La charla en el vestuario está preparada.
Sienta a sus dirigidos en los bancos de madera que están enfrente de él. Se
para mirándolos. Toma aire y los mira fijo en la cara. Piensa su discurso.
Motiva, activa y planifica. Sus palabras son la búsqueda de concentración de 18
muchachos, pero en especial para 11, para los próximos 90 minutos. El único
orador es él. Se juega una parada importante. Quizás la de mayor relevancia en
su corta carrera como director técnico. Ojea su reloj y las agujas anuncian que
el partido empieza en 10 minutos. Les desea suerte y estos avanzan hacia la
cancha.
El entrenador llega detrás de los jugadores
pero no saluda a los hinchas del club, sólo a una decena de plateístas que le
guiñan los ojos y les da aliento. Esa imponente imagen de unas 50 mil personas
tampoco lo registra. Ahora es él quien se sienta en el banco y sus dirigidos
parados intentan expresarse en movimientos y en poner en acciones todo aquello
que se les ha intentado transmitir.
La pelota rueda y los fanáticos estallan en un
grito. Es la final de la Copa. Ese trofeo que desde hace meses se está
disputando está a tan sólo 5400 segundos de conseguirla. El nerviosismo aumenta
y los minutos corren. Si su equipo gana, sale campeón. Da indicaciones, habla
con sus ayudantes y termina en el último asiento pensativo. El partido está
empatado. Se acerca el final del primer tiempo y manda a calentar a los
suplentes. Quizás, busca en ellos ese desahogo que necesita para estar
tranquilo.
El árbitro pita el final del primer tiempo.
Cabizbajo va rumbo al vestuario. Piensa y reflexiona para sí mismo en qué cosas
debe mejorar a su plantel. Se quita el saco, se arremanga la camisa y saca un
pañuelo para secarse las gotas de sudor. Protesta e insulta al aire. Su enojo no
es más que con esos 11 muchachos que salieron a jugar y que no demostraron lo
que estaba previsto por él. Determina un cambio. Le da su apoyo al jugador que
ingresará. Sale nuevamente a la cancha.
Cuando empieza el segundo período, se lo ve de
pie, pegado a la raya de cal y atento a todo lo que pasa en el rectángulo. Pasan
5 minutos y el jugador que entró hace instantes llega al gol. El festejo es
enloquecido en todo el estadio. Las banderas se agitan, la cancha retumba y
parecería que se formaran grietas en el piso de cemento. La avalancha no tarda
en llegar y se filtran abrazos y lágrimas. A pesar de esto, el entrenador no lo
festeja. Apenas un puño arriba.
El juego continúa. Hay mucha fricción y uno de
los suyos cae lesionado y el referee decide no sancionar al infractor. El
técnico sale desquiciado de su corralito. Reprocha como desquiciado la
decisión. Lo calman. El cuarto árbitro le llama la atención y logra tranquilizarlo.

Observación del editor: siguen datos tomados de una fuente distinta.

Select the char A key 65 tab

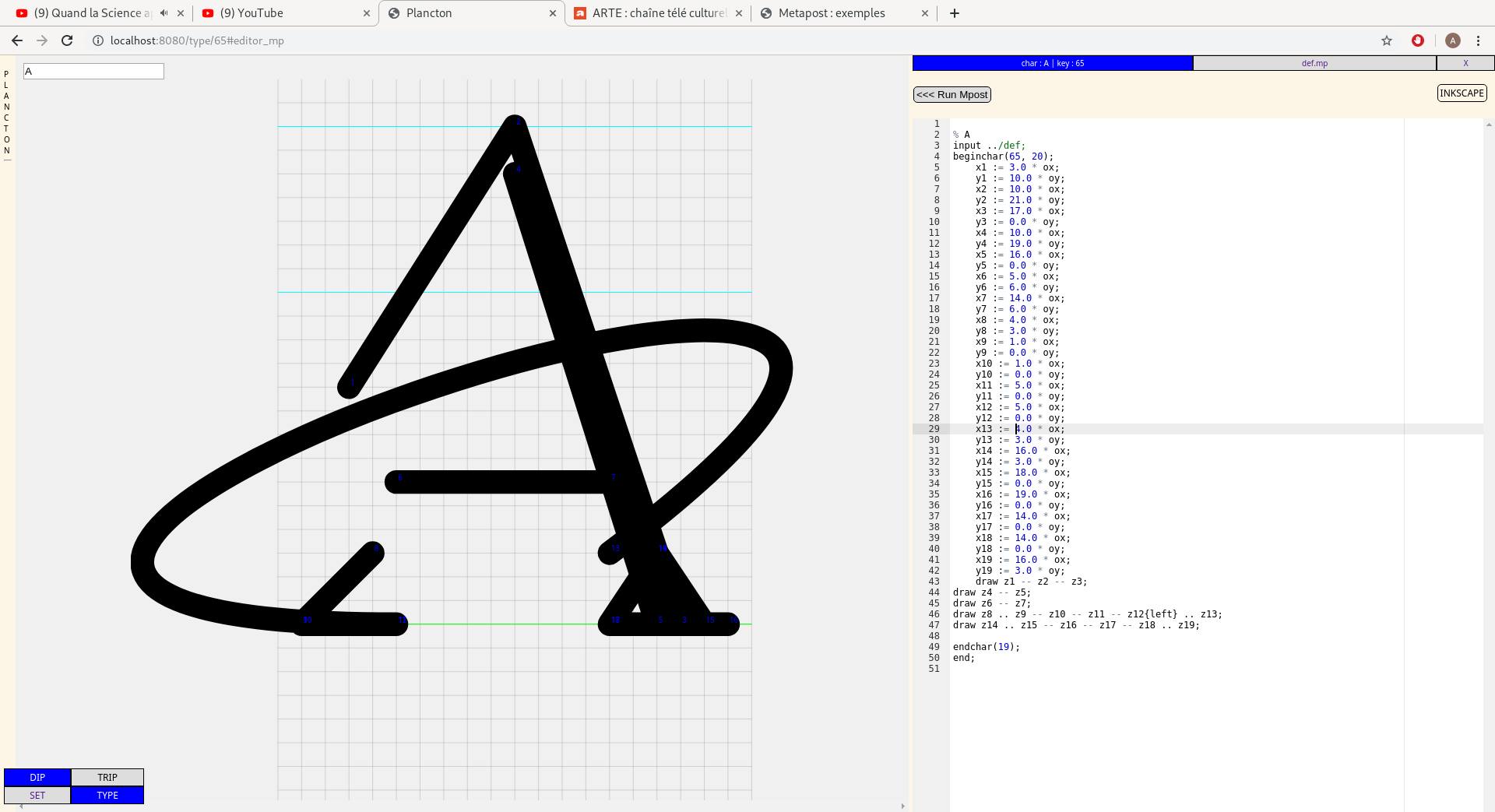[x=1052, y=63]
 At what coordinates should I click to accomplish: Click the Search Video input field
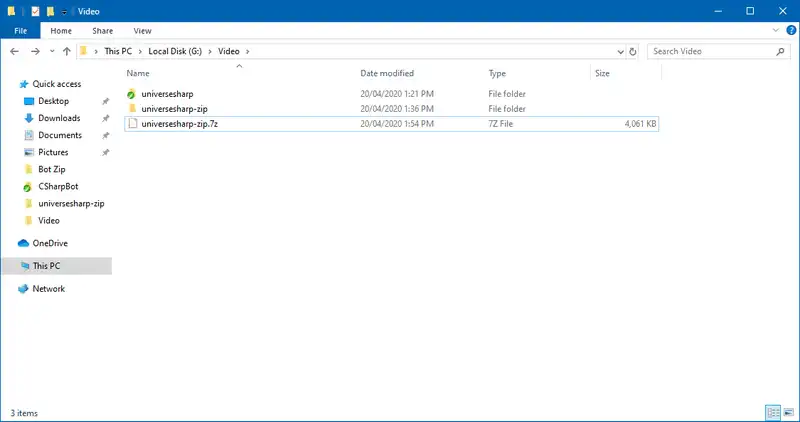pos(708,51)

Restan 10 minutos y el rival acecha a su
equipo. Pelotazos van y vienen. El control del partido pasa por el contrario.
Se desespera. Salta y abre los brazos buscando una explicación que tan sólo los
jugadores se la pueden dar. Las cartas están echadas. Levantan el cartel
electrónico anunciando que se van a adicionar 4 minutos más. Planea una nueva
táctica. Manda a la cancha a dos jóvenes con ganas de dejar todo pero también
sabe que es el momento más crítico del partido en donde un error lo puede dejar
con las manos vacías. Los pibes corren, van y vuelven. Hablan con los
experimentados. El técnico, por su parte, no para de arengar y de hacer señas,
constantemente, con mostrando los minutos que faltan. Mira a la platea. Los
llama a alentar a su equipo. El título no se les puede escapar. El juez se
lleva el silbato a la boca y pita el final del partido.
Ahora el festejo es enérgico. Sus ayudantes se
unen en una ronda que no para de saltar y girar. Sus jugadores lo atrapan y lo
tiran al aire y lo bañan en champagne. Es un momento único. Su alegría es
inconmensurable. Su estrategia y su esfuerzo dieron sus frutos. La afición
corea su nombre. Él se frena y agradece. Su nombre quedará en la historia
grande del club y los hinchas lo saben y lo reconocen.